Era um sábado de janeiro, 5 horas da manhã, eu e Helena ainda dormíamos em sono pesado. Repentinamente, o toque do celular quebra o silêncio, acorda-nos de supetão, vem o susto, saio então tateando “atrás” do aparelho.
Número não identificado. E agora?
Atendo. Do outro lado um médico da PUC avisa-me que estou concorrendo a um rim, tenho de levantar e tomar um café reforçado, esperar que os exames de compatibilidade sejam finalizados e não comer mais nada.
Instruído, saio para a sessão de diálise no Hospital Moinhos de Ventos, rotina estafante dos últimos 10 meses. (A melhor definição foi a de um médico do HMV: para o corpo é como se o indivíduo tivesse participado de uma maratona. E eu corria 3 maratonas por semana).
Ao chegar lá conto a novidade para os colegas e o pessoal da enfermaria. Todo mundo passa a torcer para que tenha chegado a minha vez. Ao saber, o médico plantonista vem conversar comigo e pede para eu não criar muitas expectativas, pois é raro transplantar logo na primeira chamada.

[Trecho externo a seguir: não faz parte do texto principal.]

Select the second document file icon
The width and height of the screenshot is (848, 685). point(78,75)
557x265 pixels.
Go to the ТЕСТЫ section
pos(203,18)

Terminada a sessão volto para casa, com fome, cansado, e bastante ansioso. Às 13h30 resolvo ligar para a PUC, pois achava que não seria mais chamado. Novamente o médico diz para esperar, os exames ainda estavam em andamento e devido a minha queixa de muita fome, libera-me um café simples e instruí-me para continuar aguardando.
Foi a tarde mais comprida que vivi. Desesperançoso, mal humorado, criticando o pessoal responsável, pois a tarde estava se encaminhado para o final e eu continuava sem novas informações.

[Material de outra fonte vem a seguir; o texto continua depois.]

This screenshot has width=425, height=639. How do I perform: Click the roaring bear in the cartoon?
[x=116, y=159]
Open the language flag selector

16h45. Toque do Celular. Número não identificado. Atendo. O médico da PUC avisa-me que o rim foi reservado para mim. Tenho de ir imediatamente para o hospital da PUC. Helena e eu debatemo-nos, juntamos alguns itens que nem sabíamos que seriam úteis. Vamos então. No carro aviso minha mãe que estava na praia e meu pai que estava na sua casa. Apenas peço que torçam.

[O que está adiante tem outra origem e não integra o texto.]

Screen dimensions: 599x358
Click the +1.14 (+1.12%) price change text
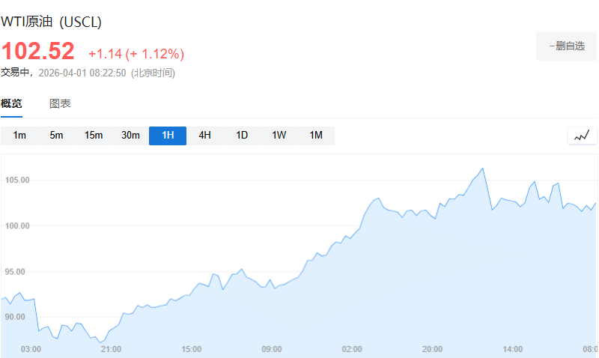pos(136,54)
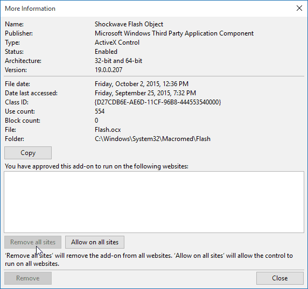308x289 pixels.
Task: Click the Close button at the bottom right
Action: pos(279,278)
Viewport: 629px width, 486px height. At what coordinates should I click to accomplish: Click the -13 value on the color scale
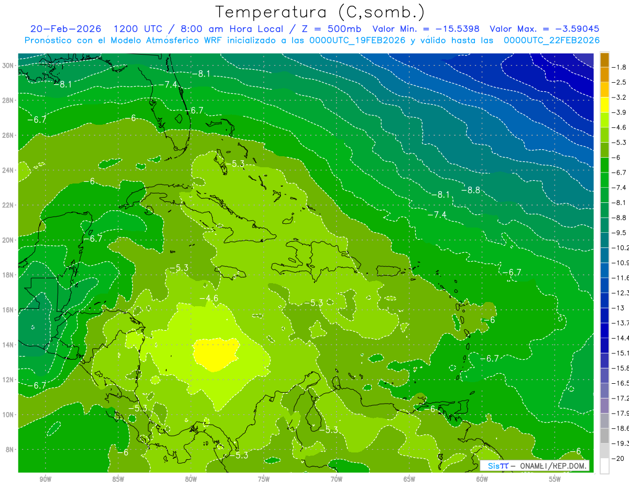click(619, 308)
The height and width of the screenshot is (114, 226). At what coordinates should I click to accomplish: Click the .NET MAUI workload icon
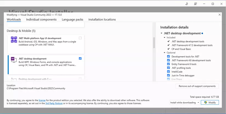[14, 40]
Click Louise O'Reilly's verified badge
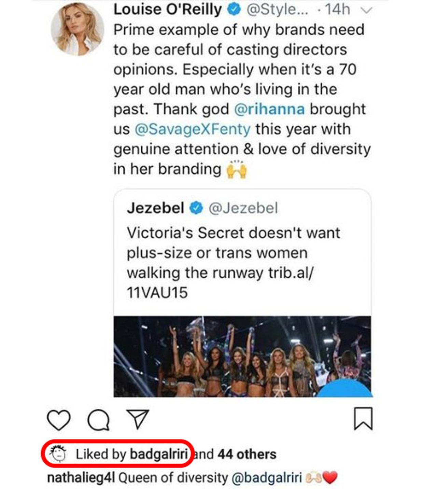This screenshot has width=437, height=489. [234, 10]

Passado pelos trâmites burocráticos do hospital, agilizados por conta da urgência da cirurgia, somente tive tempo para colocar a roupa cirúrgica e despedir-me da Helena dizendo ou tentando dizer que se algo desse errado, tudo que vivemos juntos teria valido a pena.
Do restante pouco posso contar. Helena falou-me que já passava das 23h quando o cirurgião veio dar a notícia, afirmando que tudo tinha corrido bem e que eu estava na sala de recuperação, uma espécie de CTI para quem passou por cirurgia.
Esta crônica foi escrita dia 21/12/2019 às vésperas de completar 1 ano do transplante. Estou muito bem, feliz e militando por mais doações de órgãos, porque somente quem passou por tal situação pra saber o quanto é difícil a vida numa dessas filas.